Пусть плачет и стонет осенняя вьюга
И волны потока угрюмо шумят…

Тотчас тяжело заскрипела лестница. Кто то вошел в коридор, и я услышал сварливый голос дежурной:
– Прекратите безобразие! Ишь чего придумали – петь по ночам!
– Молилась ли ты на ночь, Дездемона? – раздалось в ответ таким свистящим шепотом и с такой наигранной свирепой угрозой, что дежурная, что то бормоча о правилах внутреннего распорядка, быстро ушла, а композитор – я узнал его голос – совершенно по мальчишески рассмеялся ей вслед. Я тоже рассмеялся у себя в номере.
И я понял, что никакие неприютные ночи и никакие бездушные люди не смогут смутить этого чистого сердцем и веселого человека.
Утром я уезжал из Опочки в Псков. По пути я заехал в Пушкинские горы, на могилу поэта.
Как всегда поздней осенью, там было безлюдно и тихо. С могильного холма виднелись сизые дали, тронутые последней позолотой.
На могиле, около простого белого памятника с надписью «Александр Сергеевич Пушкин», я никого не застал.
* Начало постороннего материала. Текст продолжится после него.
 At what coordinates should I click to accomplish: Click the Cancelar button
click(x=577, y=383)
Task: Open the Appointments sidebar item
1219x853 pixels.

Только через час пришло несколько цыган и цыганок – табор их я видел невдалеке от Пушкинских гор.
Цыгане сели на землю около могилы, о чем то тихо посоветовались между собой и едва слышно запели протяжную и печальную цыганскую песню.
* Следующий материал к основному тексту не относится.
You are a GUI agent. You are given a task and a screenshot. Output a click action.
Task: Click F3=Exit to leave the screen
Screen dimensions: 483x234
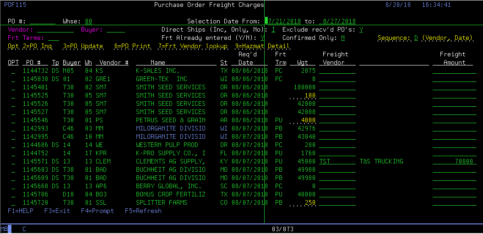tap(58, 211)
Не пела только одна молодая цыганка. На ее плечи была накинута нарядная шелковая шаль. Женщина тоже сидела на земле и перебирала палые листья. Потом она встряхнула головой, вынула из черных гладких волос алую бумажную розу, бросила ее к подножью памятника Пушкину и улыбнулась, сверкнув влажными зубами.
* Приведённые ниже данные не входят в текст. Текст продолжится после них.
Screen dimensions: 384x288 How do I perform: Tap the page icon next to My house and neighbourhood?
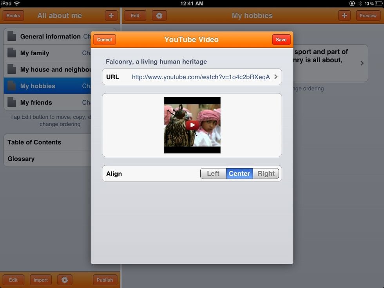point(12,69)
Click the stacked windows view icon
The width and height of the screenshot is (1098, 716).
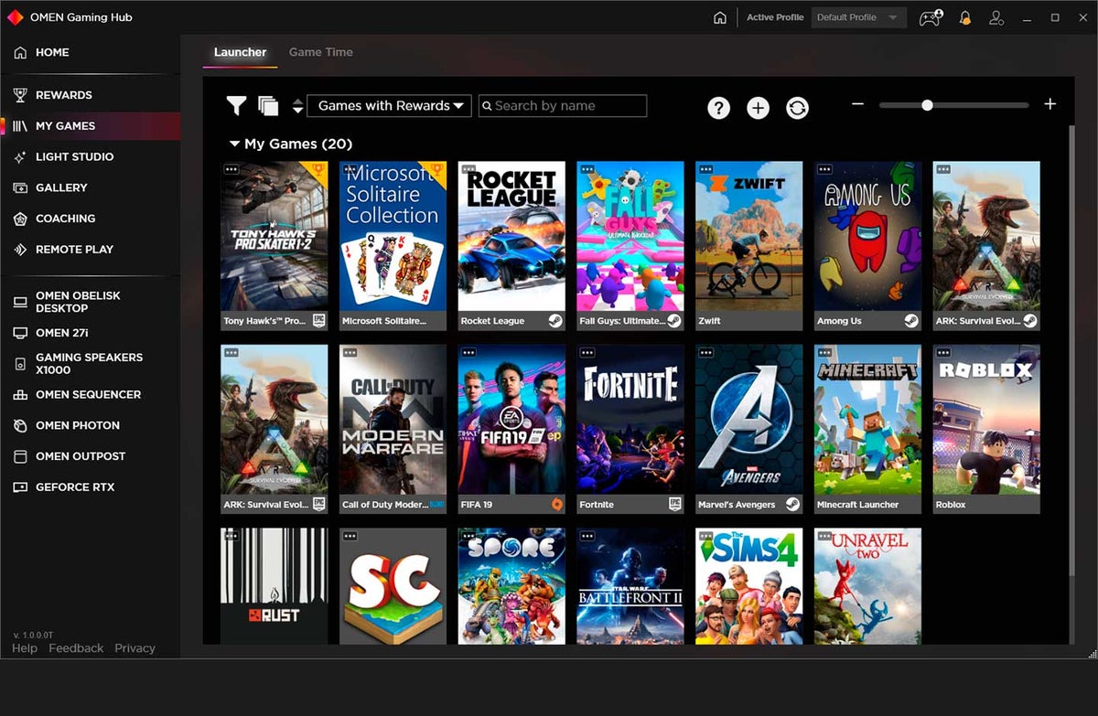point(268,106)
Цыганская песня все лилась, как приглушенный звон. Я вспомнил композитора в Опочке, и в сознании у меня возникла вдруг какая то смутная связь между протяжным напевом и звуками рояля в самых глухих, самых отдаленных углах страны, во всех этих Звонах, Горячих Станах, Сосенках и Каменных Гривах.
Цыгане встали и начали спускаться по выветренной каменной лестнице с могильного холма.
Молодая цыганка ушла последней. Она постояла около могилы, потом обернулась ко мне, сказала хрипловатым голосом: «Я бы тебе, дорогой, спела «Черную шаль», да нельзя – горло сильно болит», – легко повернулась и ушла вслед за цыганами.
Я остался. Короткий, как мимолетная улыбка, день быстро иссякал, сливая все краски осени в один угрюмый серый цвет. В этом цвете было уже предчувствие снега, зимних сумерек с их почерневшим серебром старых берез и стелющегося дыма.
И почему то мне пришли на память слова композитора о вечном отблеске, что бросает на нас искусство.